Queen's Gambit - Karen Chance Page 0,124

need to see the bodies. I know they’ve been gone over, but I want to see them again—”

“Lady Basarab—”

“—along with anything they were wearing, and that includes—”

“Dory!”

I paused, because the volume had just missed a shout. But he was looking a lot less prim and proper, suddenly. For the first time since I arrived, he looked like the man I’d seen at our senate. For the first time, he looked like the assassin instead of the teacher.

I immediately liked him better.

“Do you know why I help you?” he demanded.

“Because we’re friends of the court?” I deadpanned.

His eyes flashed dangerously, and Louis-Cesare tightened the hand he’d placed on my arm. I didn’t need the warning. I could almost feel the consul’s power, his anger, from here, and he was in his office almost a block away.

But I didn’t think the anger was for me, something he confirmed a second later.

“I lost ten Children in the assault on this court, killed not in combat, which would at least have been an honorable end, but by a coward’s weapon, a missile that tore through my shields and incinerated them where they stood. I lost six more in the fight that followed, chasing thieves and murderers through the streets, and another seven in the temple below us, battling the ancient curse they unleashed upon me. Twenty-three, young one. Twenty-three who drank of my blood, who shared my trials, who lived in my heart. Twenty-three whom I shall never see again.

“Someone will pay for that.

“Someone will bleed for that.”

“Fuck, yeah,” I whispered.

“But these are enemies I do not understand, who come from a land I do not know. I have only one card against them, and I am playing it. Find them for me. You know all that we do, and you know her better than any of us. And she knows you. You are two halves of one soul, yearning to be reunited. You will find her.

“And you will call me when you do.”

“I’ll call you,” I said. “If she’s left any of them alive.”

And for the first time, Hassani and I shared a look of perfect understanding.

Chapter Twenty-Nine

Dory, Hong Kong

Supernatural Hong Kong was looking a little worse for the wear these days, having been through a major battle recently. And by worse, I mean half tumbled down skyscrapers with mostly missing windows, other buildings blackened and burnt out, and large swathes of land chewed up as if a gigantic mole had been tunneling. It honestly didn’t look that much better than it had during the battle itself, except that the fires had been put out.

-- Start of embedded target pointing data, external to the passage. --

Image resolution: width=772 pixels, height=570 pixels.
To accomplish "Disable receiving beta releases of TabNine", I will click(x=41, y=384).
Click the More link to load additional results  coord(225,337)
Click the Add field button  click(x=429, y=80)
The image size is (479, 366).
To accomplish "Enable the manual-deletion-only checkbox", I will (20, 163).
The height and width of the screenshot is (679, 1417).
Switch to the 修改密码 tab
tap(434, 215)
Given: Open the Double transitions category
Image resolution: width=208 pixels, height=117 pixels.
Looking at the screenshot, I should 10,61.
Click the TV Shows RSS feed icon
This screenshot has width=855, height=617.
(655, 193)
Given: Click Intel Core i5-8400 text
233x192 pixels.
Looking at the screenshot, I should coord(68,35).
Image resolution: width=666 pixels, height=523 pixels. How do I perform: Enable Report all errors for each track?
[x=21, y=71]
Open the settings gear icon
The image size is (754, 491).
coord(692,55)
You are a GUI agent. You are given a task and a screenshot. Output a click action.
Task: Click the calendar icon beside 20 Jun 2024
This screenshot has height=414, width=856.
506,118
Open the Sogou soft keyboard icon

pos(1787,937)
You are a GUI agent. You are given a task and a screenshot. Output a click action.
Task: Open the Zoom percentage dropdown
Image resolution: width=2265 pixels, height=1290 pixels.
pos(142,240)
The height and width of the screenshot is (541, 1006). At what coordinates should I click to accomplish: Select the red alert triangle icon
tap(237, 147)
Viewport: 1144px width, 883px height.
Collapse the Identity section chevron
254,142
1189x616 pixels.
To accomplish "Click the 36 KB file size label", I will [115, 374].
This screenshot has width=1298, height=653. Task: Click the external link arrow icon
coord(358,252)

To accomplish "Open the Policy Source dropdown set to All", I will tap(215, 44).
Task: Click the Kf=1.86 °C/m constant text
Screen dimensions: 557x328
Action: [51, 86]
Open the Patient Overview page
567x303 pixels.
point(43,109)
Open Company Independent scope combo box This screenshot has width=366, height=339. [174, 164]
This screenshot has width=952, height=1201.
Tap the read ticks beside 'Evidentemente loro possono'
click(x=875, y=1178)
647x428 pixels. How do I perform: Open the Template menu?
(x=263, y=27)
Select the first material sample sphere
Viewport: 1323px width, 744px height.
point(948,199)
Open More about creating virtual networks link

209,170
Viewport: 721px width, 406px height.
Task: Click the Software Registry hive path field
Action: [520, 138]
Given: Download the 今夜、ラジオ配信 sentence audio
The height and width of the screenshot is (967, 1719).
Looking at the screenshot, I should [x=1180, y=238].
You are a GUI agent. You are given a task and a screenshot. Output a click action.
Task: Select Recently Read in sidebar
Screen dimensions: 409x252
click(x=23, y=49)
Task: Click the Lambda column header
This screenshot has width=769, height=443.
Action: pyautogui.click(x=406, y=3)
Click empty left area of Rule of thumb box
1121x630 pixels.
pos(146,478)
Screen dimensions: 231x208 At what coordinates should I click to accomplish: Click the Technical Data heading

Largely put out, I corrected, noticing flickering red light staining the inside of an already charred hulk. Of course, that could have been somebody making dinner. Housing was at a premium these days, and squatting was rampant in anything that was remotely structurally sound.

Although some people had been more creative than that.

“What the—what is that?”

Bahram, the big, bearded vamp from Hassani’s court, grabbed my shoulder and pointed at something off to the left. I had no idea what, because I was driving, which in Hong Kong meant piloting a repurposed rickshaw around the skies. And because the skies were so full, he could have been pointing at anything.

“Don’t grab me,” I said, shrugging off his hand.

He turned in his seat to stare at something behind us, and Rashid, the big, bald vamp on the other side of the backseat, frowned. “Shouldn’t Louis-Cesare be driving?”

“Why?”

A crazy-ass vehicle comprised of a couple smallish fans and someone’s living room sofa dipped down almost on top of us. Once upon a time, that would have been illegal. You couldn’t merely slap a levitation charm on something and call it a day. There were rules; there were laws; there were standards.

Right up until the city got the crap blown out of it, along with half of its vehicles. Now, it seemed that anything worked, only it didn’t. It didn’t at all! I grabbed a broom stick off the floorboard and beat on the bottom of the couch.

“Mm goi jeh!”

A small child’s face appeared over the back of the sofa, and stared down at me curiously, before someone whom I assumed to be her grandmother pulled her back so she could stare at me instead.

“Mm goi jeh!” I repeated. Which was the polite way of saying “move your ass” in Cantonese. At least, I assumed so, since it had been yelled at me a few dozen times now.